**Source text**:
IBM took a big hit trying to convert all their systems to run on Java, and Corel nearly went bust trying to rewrite their office suite for Java.

The best trading systems would be written in DOS, becuase it has minimal overhead and traders are just worried about numbers and can do without the GUI nicities. The closest thing to DOS is Linux so that is one reason why it is still heavily in use. JMHO.

Lets all become Excel contractors.. :)

D

Mark Palmer, StreamBase CEO said...

Completely agree Mark - at Apama, we formed a partnership with Microsoft with their capital markets practice and it was revealing in working with them why they just can't get an enterprise mind set. Microsoft, as an organizational construct, simply doesn't think like an enterprise software company. The group we partnered with were great, but they were stranded by the corporate desktop way of thinking on the enterprise software island.

Although they have a great base operating system and all the presence you could want, they just don't do the "little things" - sales, marketing, benchmarks, building the right partnerships, focusing on enterprise software components like middleware (and CEP :))

Although I think your plea is a good one, it seems to me that they should be coming to their own defense rather than relying on users to do it for them.

**Your task**:
Rewrite the text above, starting at "IBM took a big" and ending at "StreamBase CEO said...", with "Linux" changed to "Unix".

**Dataset excerpts**:
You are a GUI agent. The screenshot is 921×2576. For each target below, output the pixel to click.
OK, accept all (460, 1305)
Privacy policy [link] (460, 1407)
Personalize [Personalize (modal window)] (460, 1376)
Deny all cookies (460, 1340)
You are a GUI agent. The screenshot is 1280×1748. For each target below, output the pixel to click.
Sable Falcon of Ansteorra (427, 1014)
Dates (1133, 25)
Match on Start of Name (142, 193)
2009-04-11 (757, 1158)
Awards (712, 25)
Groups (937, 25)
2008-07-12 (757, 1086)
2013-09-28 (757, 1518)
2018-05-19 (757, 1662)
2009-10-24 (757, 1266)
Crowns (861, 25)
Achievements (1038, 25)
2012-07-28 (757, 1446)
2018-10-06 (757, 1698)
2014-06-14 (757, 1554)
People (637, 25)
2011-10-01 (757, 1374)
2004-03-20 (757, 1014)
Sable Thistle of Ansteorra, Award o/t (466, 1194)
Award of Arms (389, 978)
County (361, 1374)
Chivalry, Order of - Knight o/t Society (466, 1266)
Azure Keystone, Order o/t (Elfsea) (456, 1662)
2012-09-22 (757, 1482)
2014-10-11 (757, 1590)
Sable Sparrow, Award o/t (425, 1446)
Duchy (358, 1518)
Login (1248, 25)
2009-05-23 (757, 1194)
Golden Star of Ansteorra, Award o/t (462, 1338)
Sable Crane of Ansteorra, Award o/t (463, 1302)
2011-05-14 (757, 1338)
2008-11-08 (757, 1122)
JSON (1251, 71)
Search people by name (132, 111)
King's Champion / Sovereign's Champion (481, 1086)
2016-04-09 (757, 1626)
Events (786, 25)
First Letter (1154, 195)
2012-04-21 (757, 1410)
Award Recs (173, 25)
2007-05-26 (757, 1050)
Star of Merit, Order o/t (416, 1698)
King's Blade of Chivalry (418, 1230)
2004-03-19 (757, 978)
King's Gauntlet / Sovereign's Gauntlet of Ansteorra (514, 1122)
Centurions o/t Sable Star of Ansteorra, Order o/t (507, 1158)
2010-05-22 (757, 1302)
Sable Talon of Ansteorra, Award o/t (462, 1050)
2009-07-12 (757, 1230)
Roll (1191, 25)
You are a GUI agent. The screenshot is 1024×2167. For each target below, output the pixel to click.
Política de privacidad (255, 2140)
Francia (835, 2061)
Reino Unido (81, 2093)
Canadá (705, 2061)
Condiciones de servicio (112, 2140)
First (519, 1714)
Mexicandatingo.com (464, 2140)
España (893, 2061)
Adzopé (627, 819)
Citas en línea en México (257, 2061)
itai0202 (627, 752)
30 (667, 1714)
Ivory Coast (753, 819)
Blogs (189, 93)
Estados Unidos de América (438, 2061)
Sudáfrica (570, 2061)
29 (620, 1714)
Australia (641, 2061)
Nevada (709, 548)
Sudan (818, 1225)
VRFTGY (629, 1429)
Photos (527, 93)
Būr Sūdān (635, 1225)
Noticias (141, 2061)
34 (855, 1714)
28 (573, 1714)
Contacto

**Reply to the task**:
IBM took a big hit trying to convert all their systems to run on Java, and Corel nearly went bust trying to rewrite their office suite for Java.

The best trading systems would be written in DOS, becuase it has minimal overhead and traders are just worried about numbers and can do without the GUI nicities. The closest thing to DOS is Unix so that is one reason why it is still heavily in use. JMHO.

Lets all become Excel contractors.. :)

D

Mark Palmer, StreamBase CEO said...